Transcribe the records below exactly, leaving out any pictures.

EXTRACTED INFORMATION:
******************************
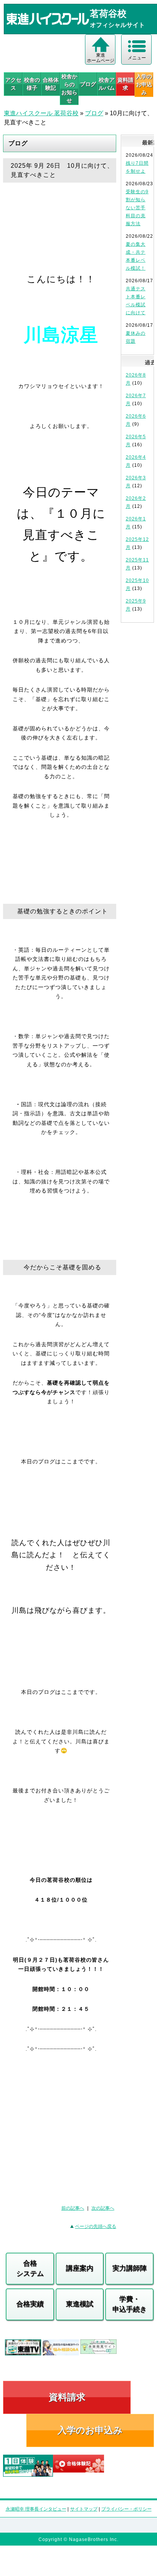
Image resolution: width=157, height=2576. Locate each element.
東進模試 (79, 2304)
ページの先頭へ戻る (95, 2226)
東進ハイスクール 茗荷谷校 (41, 113)
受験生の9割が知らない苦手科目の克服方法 (137, 207)
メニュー (137, 57)
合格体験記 (51, 84)
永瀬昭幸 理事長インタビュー (36, 2509)
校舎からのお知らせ (69, 88)
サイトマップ (84, 2509)
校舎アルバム (107, 84)
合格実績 (30, 2304)
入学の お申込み (144, 84)
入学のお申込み (90, 2430)
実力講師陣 (129, 2268)
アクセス (13, 84)
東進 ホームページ (100, 57)
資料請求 (125, 84)
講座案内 (79, 2268)
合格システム (30, 2268)
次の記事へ (102, 2208)
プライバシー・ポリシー (126, 2509)
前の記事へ (72, 2208)
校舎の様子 (32, 84)
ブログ (88, 84)
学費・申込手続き (129, 2304)
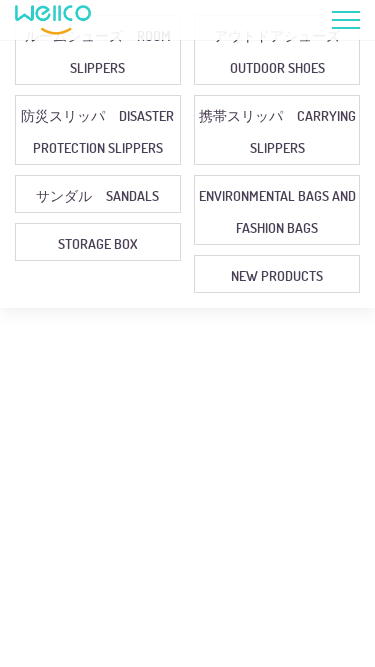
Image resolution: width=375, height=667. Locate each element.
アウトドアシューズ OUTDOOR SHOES (284, 51)
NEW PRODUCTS (277, 275)
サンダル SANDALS (97, 195)
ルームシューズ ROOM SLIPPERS (98, 51)
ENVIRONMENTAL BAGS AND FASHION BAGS (277, 211)
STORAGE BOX (97, 243)
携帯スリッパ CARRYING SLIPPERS (277, 131)
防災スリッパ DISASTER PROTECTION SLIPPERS (97, 131)
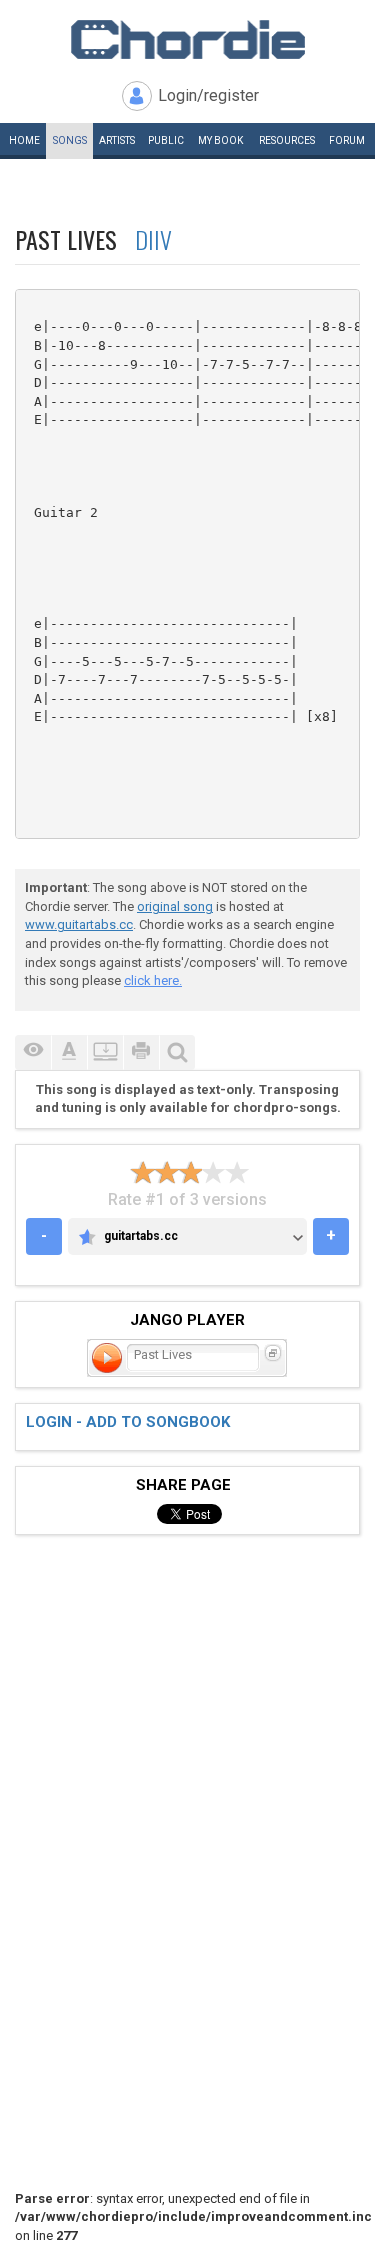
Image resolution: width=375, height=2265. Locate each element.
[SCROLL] (105, 1052)
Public (166, 140)
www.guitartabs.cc (79, 924)
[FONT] (69, 1052)
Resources (287, 140)
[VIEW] (33, 1052)
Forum (347, 140)
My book (220, 140)
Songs (70, 140)
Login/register (208, 95)
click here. (153, 980)
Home (24, 140)
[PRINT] (141, 1052)
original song (175, 906)
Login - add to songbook (128, 1422)
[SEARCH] (177, 1052)
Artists (117, 140)
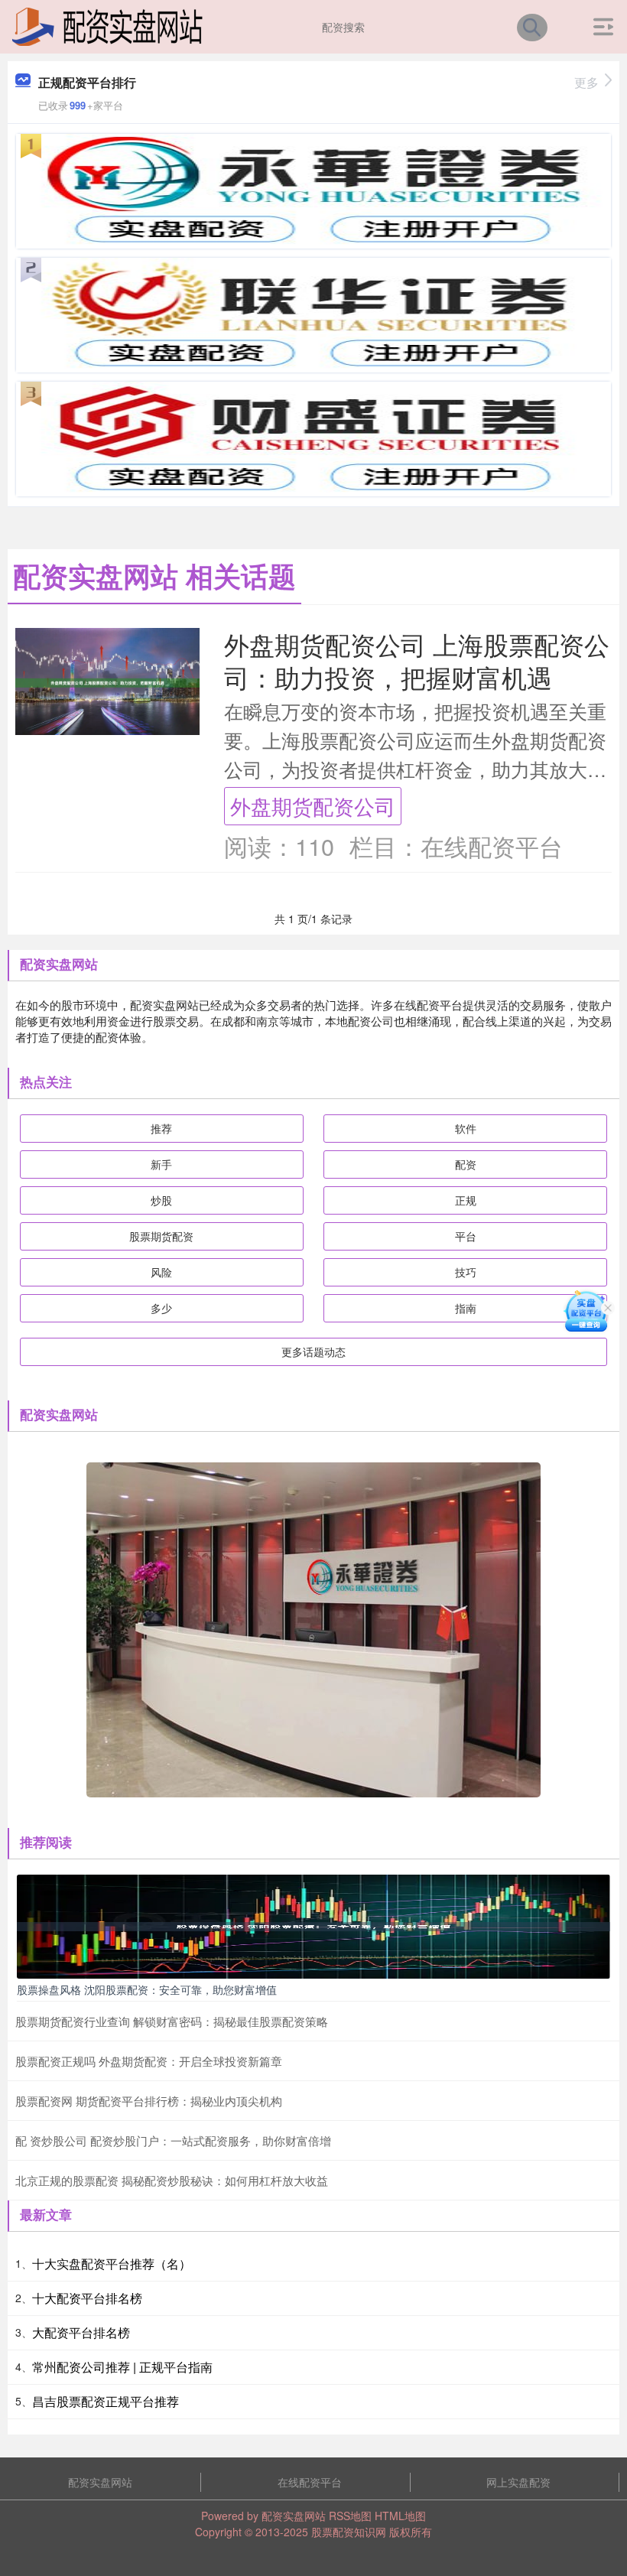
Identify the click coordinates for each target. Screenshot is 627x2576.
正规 (465, 1200)
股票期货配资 (161, 1236)
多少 (161, 1308)
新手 (161, 1164)
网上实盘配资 (518, 2482)
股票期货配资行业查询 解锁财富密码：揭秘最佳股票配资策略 (171, 2021)
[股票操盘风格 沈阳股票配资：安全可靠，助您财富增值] (313, 1925)
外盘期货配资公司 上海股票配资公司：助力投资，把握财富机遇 (416, 660)
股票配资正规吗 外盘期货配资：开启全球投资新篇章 (148, 2061)
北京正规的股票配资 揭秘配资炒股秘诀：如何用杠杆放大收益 (171, 2180)
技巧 (465, 1272)
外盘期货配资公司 (312, 806)
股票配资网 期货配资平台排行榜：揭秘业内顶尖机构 (148, 2101)
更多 (586, 82)
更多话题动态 (313, 1351)
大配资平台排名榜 (81, 2332)
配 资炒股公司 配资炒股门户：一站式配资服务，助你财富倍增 (173, 2140)
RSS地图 (350, 2515)
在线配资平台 (310, 2482)
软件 (465, 1128)
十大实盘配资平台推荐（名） (111, 2263)
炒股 (161, 1200)
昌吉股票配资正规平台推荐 (105, 2401)
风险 (161, 1272)
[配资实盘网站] (107, 25)
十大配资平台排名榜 (87, 2298)
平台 (465, 1236)
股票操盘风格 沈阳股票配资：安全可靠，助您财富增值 (147, 1989)
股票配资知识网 (348, 2531)
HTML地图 (400, 2515)
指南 (465, 1308)
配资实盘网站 (100, 2482)
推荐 (161, 1128)
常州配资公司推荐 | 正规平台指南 (122, 2367)
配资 (465, 1164)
******************************
EXPECTED OUTPUT:
Image resolution: width=157, height=2576. Locate each element.
東進模試 (79, 2304)
ページの先頭へ戻る (95, 2226)
東進ハイスクール 茗荷谷校 (41, 113)
受験生の9割が知らない苦手科目の克服方法 (137, 207)
メニュー (137, 57)
合格体験記 (51, 84)
永瀬昭幸 理事長インタビュー (36, 2509)
校舎からのお知らせ (69, 88)
サイトマップ (84, 2509)
校舎アルバム (107, 84)
合格実績 (30, 2304)
入学の お申込み (144, 84)
入学のお申込み (90, 2430)
実力講師陣 (129, 2268)
アクセス (13, 84)
東進 ホームページ (100, 57)
資料請求 (125, 84)
講座案内 (79, 2268)
合格システム (30, 2268)
次の記事へ (102, 2208)
プライバシー・ポリシー (126, 2509)
前の記事へ (72, 2208)
校舎の様子 (32, 84)
ブログ (88, 84)
学費・申込手続き (129, 2304)
Image resolution: width=375, height=667. Locate each element.
アウトドアシューズ OUTDOOR SHOES (284, 51)
NEW PRODUCTS (277, 275)
サンダル SANDALS (97, 195)
ルームシューズ ROOM SLIPPERS (98, 51)
ENVIRONMENTAL BAGS AND FASHION BAGS (277, 211)
STORAGE BOX (97, 243)
携帯スリッパ CARRYING SLIPPERS (277, 131)
防災スリッパ DISASTER PROTECTION SLIPPERS (97, 131)
Image resolution: width=375, height=2265. Locate each element.
[SCROLL] (105, 1052)
Public (166, 140)
www.guitartabs.cc (79, 924)
[FONT] (69, 1052)
Resources (287, 140)
[VIEW] (33, 1052)
Forum (347, 140)
My book (220, 140)
Songs (70, 140)
Login/register (208, 95)
click here. (153, 980)
Home (24, 140)
[PRINT] (141, 1052)
original song (175, 906)
Login - add to songbook (128, 1422)
[SEARCH] (177, 1052)
Artists (117, 140)
Identify the click coordinates for each target. Screenshot is 627x2576.
正规 (465, 1200)
股票期货配资 (161, 1236)
多少 (161, 1308)
新手 (161, 1164)
网上实盘配资 (518, 2482)
股票期货配资行业查询 解锁财富密码：揭秘最佳股票配资策略 (171, 2021)
[股票操盘风格 沈阳股票配资：安全可靠，助您财富增值] (313, 1925)
外盘期货配资公司 上海股票配资公司：助力投资，把握财富机遇 (416, 660)
股票配资正规吗 外盘期货配资：开启全球投资新篇章 (148, 2061)
北京正规的股票配资 揭秘配资炒股秘诀：如何用杠杆放大收益 (171, 2180)
技巧 (465, 1272)
外盘期货配资公司 (312, 806)
股票配资网 期货配资平台排行榜：揭秘业内顶尖机构 (148, 2101)
更多 (586, 82)
更多话题动态 (313, 1351)
大配资平台排名榜 (81, 2332)
配 资炒股公司 配资炒股门户：一站式配资服务，助你财富倍增 (173, 2140)
RSS地图 (350, 2515)
在线配资平台 (310, 2482)
软件 (465, 1128)
十大实盘配资平台推荐（名） (111, 2263)
炒股 (161, 1200)
昌吉股票配资正规平台推荐 (105, 2401)
风险 (161, 1272)
[配资实盘网站] (107, 25)
十大配资平台排名榜 (87, 2298)
平台 (465, 1236)
股票操盘风格 沈阳股票配资：安全可靠，助您财富增值 (147, 1989)
股票配资知识网 (348, 2531)
HTML地图 (400, 2515)
指南 (465, 1308)
配资实盘网站 (100, 2482)
推荐 (161, 1128)
常州配资公司推荐 | 正规平台指南 (122, 2367)
配资 (465, 1164)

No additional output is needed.